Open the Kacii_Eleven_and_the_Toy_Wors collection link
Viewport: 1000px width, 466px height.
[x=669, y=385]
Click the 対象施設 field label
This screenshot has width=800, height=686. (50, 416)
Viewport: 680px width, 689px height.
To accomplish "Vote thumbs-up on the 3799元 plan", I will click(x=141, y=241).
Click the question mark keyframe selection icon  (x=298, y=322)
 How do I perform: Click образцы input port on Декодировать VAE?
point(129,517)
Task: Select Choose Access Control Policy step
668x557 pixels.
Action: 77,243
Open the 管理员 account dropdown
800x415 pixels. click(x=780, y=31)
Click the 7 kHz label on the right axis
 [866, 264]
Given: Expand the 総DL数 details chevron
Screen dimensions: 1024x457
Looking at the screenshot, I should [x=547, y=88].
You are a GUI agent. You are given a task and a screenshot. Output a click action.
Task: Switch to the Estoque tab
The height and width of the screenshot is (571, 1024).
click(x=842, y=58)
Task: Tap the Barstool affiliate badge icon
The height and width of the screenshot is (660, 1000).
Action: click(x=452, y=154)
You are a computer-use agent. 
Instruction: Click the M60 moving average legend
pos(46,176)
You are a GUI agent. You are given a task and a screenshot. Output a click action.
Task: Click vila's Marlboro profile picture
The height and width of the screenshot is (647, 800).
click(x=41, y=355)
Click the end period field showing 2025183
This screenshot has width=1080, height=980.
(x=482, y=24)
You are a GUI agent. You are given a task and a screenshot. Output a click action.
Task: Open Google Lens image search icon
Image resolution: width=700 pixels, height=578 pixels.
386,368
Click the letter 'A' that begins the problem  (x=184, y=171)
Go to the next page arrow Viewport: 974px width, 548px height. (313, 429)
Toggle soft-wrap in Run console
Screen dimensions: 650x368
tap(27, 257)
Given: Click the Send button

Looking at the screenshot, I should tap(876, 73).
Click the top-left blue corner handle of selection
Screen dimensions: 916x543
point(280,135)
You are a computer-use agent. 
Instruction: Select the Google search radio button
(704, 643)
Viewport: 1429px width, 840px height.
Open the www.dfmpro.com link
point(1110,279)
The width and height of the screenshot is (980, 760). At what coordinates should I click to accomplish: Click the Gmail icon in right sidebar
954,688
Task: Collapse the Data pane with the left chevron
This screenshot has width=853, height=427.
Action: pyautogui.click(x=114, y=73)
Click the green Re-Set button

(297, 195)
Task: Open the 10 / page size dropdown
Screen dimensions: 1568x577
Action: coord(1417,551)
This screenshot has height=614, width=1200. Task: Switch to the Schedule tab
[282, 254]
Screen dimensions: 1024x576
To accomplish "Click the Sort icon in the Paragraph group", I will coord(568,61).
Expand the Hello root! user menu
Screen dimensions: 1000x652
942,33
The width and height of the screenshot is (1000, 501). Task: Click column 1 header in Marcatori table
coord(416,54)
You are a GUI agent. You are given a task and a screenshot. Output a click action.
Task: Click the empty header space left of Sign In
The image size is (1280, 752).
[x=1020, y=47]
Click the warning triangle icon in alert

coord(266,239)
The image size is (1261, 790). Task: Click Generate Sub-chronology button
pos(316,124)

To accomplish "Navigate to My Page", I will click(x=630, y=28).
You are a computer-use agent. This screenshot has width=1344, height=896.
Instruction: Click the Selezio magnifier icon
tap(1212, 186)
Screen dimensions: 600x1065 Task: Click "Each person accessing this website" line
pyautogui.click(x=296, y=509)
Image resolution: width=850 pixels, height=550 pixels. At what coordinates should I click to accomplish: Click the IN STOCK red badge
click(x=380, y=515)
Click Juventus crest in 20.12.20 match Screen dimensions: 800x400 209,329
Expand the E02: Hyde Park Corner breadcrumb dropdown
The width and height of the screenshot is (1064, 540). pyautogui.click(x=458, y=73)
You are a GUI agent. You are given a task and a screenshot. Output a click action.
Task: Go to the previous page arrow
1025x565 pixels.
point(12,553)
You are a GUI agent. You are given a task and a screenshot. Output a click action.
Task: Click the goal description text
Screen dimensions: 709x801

● **Directions for this task**
Go through the data line by line and say how many lines contain "chevron". Give the number alone.

● **Output below**
2